[MATERIAL FOR THIS EXERCISE — start]
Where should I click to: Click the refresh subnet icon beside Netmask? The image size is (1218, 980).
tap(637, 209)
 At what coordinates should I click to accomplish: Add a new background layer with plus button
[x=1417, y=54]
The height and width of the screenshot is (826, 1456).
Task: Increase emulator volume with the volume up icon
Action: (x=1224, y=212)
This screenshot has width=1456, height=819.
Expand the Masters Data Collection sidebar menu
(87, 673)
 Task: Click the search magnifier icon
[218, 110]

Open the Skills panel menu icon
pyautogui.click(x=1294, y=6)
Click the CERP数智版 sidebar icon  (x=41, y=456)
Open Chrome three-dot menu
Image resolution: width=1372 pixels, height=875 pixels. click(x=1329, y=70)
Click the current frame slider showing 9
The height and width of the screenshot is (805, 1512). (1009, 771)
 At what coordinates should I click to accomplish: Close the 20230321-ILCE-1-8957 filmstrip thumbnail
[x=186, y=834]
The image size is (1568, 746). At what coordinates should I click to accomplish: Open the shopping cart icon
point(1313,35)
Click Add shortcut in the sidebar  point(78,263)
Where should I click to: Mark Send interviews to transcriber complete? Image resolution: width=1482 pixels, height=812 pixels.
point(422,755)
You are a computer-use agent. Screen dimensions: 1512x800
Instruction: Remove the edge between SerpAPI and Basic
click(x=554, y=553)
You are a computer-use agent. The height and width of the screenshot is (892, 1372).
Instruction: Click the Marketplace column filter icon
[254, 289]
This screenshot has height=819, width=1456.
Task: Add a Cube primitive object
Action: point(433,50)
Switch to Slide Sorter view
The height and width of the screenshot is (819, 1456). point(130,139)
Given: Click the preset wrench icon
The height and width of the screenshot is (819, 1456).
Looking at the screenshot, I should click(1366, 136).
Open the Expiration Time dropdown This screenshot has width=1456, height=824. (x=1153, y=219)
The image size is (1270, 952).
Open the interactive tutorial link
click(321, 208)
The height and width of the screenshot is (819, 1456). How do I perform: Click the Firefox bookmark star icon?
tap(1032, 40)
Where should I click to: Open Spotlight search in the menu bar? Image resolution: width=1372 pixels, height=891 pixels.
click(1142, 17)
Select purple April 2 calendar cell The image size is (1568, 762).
[MATERIAL FOR THIS EXERCISE — finish]
The string "computer" may appear in the entries. Say how many lines contain it, as a bare number.

- _ANSWER TO THIS EXERCISE_:
2